PROMPT: Would you write out these lines exactly as they appear, from first to last?

--- start WORKING DATA ---

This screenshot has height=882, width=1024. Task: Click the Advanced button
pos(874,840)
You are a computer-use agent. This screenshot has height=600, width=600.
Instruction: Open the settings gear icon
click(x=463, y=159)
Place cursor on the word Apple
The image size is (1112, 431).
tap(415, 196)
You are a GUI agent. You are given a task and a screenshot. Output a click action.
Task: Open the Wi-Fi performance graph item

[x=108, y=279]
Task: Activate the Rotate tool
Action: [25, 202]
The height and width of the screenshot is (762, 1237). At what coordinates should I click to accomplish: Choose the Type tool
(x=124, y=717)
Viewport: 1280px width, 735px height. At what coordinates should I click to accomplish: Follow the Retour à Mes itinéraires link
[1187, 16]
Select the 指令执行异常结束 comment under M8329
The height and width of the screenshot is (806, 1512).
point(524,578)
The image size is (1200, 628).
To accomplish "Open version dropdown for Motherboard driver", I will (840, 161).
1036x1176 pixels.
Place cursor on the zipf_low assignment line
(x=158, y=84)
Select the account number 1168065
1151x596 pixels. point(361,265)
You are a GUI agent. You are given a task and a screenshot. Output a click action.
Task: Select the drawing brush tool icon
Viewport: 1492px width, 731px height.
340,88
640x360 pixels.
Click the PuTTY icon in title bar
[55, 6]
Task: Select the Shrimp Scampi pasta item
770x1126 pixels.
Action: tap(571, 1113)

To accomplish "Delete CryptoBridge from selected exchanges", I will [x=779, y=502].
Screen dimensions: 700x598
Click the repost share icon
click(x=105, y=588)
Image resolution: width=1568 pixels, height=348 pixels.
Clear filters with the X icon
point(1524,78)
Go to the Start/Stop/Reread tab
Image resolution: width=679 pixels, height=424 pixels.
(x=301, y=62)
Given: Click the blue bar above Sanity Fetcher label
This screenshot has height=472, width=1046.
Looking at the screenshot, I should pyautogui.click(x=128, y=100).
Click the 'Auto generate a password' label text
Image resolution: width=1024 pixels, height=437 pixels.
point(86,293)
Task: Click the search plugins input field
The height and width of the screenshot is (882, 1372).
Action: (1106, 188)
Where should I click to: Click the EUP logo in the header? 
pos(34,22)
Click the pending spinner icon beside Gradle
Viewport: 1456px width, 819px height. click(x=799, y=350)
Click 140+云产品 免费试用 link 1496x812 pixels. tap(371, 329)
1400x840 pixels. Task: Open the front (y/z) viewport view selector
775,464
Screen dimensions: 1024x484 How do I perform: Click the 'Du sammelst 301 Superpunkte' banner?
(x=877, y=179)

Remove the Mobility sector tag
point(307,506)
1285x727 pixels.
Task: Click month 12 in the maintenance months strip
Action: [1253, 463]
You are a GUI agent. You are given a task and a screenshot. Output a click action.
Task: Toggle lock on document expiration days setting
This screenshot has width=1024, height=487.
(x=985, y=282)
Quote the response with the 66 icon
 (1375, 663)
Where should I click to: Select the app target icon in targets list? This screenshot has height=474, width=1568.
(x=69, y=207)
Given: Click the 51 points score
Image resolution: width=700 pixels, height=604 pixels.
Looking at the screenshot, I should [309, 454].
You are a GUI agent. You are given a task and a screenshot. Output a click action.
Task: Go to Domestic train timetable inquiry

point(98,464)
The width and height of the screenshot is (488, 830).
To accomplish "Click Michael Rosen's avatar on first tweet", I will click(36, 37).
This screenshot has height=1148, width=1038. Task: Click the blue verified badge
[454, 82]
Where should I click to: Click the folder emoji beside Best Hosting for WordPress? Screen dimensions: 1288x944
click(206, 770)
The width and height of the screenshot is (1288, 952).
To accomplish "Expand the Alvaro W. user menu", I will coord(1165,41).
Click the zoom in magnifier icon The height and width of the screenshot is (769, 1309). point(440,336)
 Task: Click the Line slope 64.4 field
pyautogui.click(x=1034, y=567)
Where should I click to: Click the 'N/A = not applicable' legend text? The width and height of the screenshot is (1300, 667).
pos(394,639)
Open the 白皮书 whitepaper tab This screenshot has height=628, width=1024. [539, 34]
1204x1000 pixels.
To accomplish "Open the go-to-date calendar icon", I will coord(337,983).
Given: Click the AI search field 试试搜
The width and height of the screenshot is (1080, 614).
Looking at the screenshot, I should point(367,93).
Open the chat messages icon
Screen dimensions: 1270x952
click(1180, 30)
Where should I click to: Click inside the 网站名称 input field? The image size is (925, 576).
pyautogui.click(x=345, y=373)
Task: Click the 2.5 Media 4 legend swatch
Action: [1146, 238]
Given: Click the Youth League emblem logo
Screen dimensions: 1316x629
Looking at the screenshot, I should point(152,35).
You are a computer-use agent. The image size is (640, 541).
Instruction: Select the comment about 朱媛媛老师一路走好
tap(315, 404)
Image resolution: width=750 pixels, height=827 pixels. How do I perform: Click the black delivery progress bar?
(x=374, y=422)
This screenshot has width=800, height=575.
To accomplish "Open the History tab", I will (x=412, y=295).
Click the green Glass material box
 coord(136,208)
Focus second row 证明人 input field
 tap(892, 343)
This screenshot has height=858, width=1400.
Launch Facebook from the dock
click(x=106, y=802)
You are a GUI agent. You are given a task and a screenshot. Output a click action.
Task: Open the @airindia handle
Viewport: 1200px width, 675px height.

--- end WORKING DATA ---

EXERCISE OUTPUT:
This screenshot has height=882, width=1024. Task: Click the Advanced button
pos(874,840)
You are a computer-use agent. This screenshot has height=600, width=600.
Instruction: Open the settings gear icon
click(x=463, y=159)
Place cursor on the word Apple
The image size is (1112, 431).
tap(415, 196)
You are a GUI agent. You are given a task and a screenshot. Output a click action.
Task: Open the Wi-Fi performance graph item

[x=108, y=279]
Task: Activate the Rotate tool
Action: [25, 202]
The height and width of the screenshot is (762, 1237). At what coordinates should I click to accomplish: Choose the Type tool
(x=124, y=717)
Viewport: 1280px width, 735px height. At what coordinates should I click to accomplish: Follow the Retour à Mes itinéraires link
[1187, 16]
Select the 指令执行异常结束 comment under M8329
The height and width of the screenshot is (806, 1512).
point(524,578)
The image size is (1200, 628).
To accomplish "Open version dropdown for Motherboard driver", I will (840, 161).
1036x1176 pixels.
Place cursor on the zipf_low assignment line
(x=158, y=84)
Select the account number 1168065
1151x596 pixels. point(361,265)
You are a GUI agent. You are given a task and a screenshot. Output a click action.
Task: Select the drawing brush tool icon
Viewport: 1492px width, 731px height.
340,88
640x360 pixels.
Click the PuTTY icon in title bar
[55, 6]
Task: Select the Shrimp Scampi pasta item
770x1126 pixels.
Action: tap(571, 1113)

To accomplish "Delete CryptoBridge from selected exchanges", I will [x=779, y=502].
Screen dimensions: 700x598
Click the repost share icon
click(x=105, y=588)
Image resolution: width=1568 pixels, height=348 pixels.
Clear filters with the X icon
point(1524,78)
Go to the Start/Stop/Reread tab
Image resolution: width=679 pixels, height=424 pixels.
(x=301, y=62)
Given: Click the blue bar above Sanity Fetcher label
This screenshot has height=472, width=1046.
Looking at the screenshot, I should pyautogui.click(x=128, y=100).
Click the 'Auto generate a password' label text
Image resolution: width=1024 pixels, height=437 pixels.
point(86,293)
Task: Click the search plugins input field
The height and width of the screenshot is (882, 1372).
Action: (1106, 188)
Where should I click to: Click the EUP logo in the header? 
pos(34,22)
Click the pending spinner icon beside Gradle
Viewport: 1456px width, 819px height. click(x=799, y=350)
Click 140+云产品 免费试用 link 1496x812 pixels. tap(371, 329)
1400x840 pixels. Task: Open the front (y/z) viewport view selector
775,464
Screen dimensions: 1024x484 How do I perform: Click the 'Du sammelst 301 Superpunkte' banner?
(x=877, y=179)

Remove the Mobility sector tag
point(307,506)
1285x727 pixels.
Task: Click month 12 in the maintenance months strip
Action: [1253, 463]
You are a GUI agent. You are given a task and a screenshot. Output a click action.
Task: Toggle lock on document expiration days setting
This screenshot has width=1024, height=487.
(x=985, y=282)
Quote the response with the 66 icon
 (1375, 663)
Where should I click to: Select the app target icon in targets list? This screenshot has height=474, width=1568.
(x=69, y=207)
Given: Click the 51 points score
Image resolution: width=700 pixels, height=604 pixels.
Looking at the screenshot, I should [309, 454].
You are a GUI agent. You are given a task and a screenshot. Output a click action.
Task: Go to Domestic train timetable inquiry

point(98,464)
The width and height of the screenshot is (488, 830).
To accomplish "Click Michael Rosen's avatar on first tweet", I will click(36, 37).
This screenshot has height=1148, width=1038. Task: Click the blue verified badge
[454, 82]
Where should I click to: Click the folder emoji beside Best Hosting for WordPress? Screen dimensions: 1288x944
click(206, 770)
The width and height of the screenshot is (1288, 952).
To accomplish "Expand the Alvaro W. user menu", I will coord(1165,41).
Click the zoom in magnifier icon The height and width of the screenshot is (769, 1309). point(440,336)
 Task: Click the Line slope 64.4 field
pyautogui.click(x=1034, y=567)
Where should I click to: Click the 'N/A = not applicable' legend text? The width and height of the screenshot is (1300, 667).
pos(394,639)
Open the 白皮书 whitepaper tab This screenshot has height=628, width=1024. [539, 34]
1204x1000 pixels.
To accomplish "Open the go-to-date calendar icon", I will coord(337,983).
Given: Click the AI search field 试试搜
The width and height of the screenshot is (1080, 614).
Looking at the screenshot, I should point(367,93).
Open the chat messages icon
Screen dimensions: 1270x952
click(1180, 30)
Where should I click to: Click inside the 网站名称 input field? The image size is (925, 576).
pyautogui.click(x=345, y=373)
Task: Click the 2.5 Media 4 legend swatch
Action: [1146, 238]
Given: Click the Youth League emblem logo
Screen dimensions: 1316x629
Looking at the screenshot, I should point(152,35).
You are a computer-use agent. The image size is (640, 541).
Instruction: Select the comment about 朱媛媛老师一路走好
tap(315, 404)
Image resolution: width=750 pixels, height=827 pixels. How do I perform: Click the black delivery progress bar?
(x=374, y=422)
This screenshot has width=800, height=575.
To accomplish "Open the History tab", I will (x=412, y=295).
Click the green Glass material box
 coord(136,208)
Focus second row 证明人 input field
 tap(892, 343)
This screenshot has height=858, width=1400.
Launch Facebook from the dock
click(x=106, y=802)
You are a GUI agent. You are given a task and a screenshot. Output a click action.
Task: Open the @airindia handle
Viewport: 1200px width, 675px height.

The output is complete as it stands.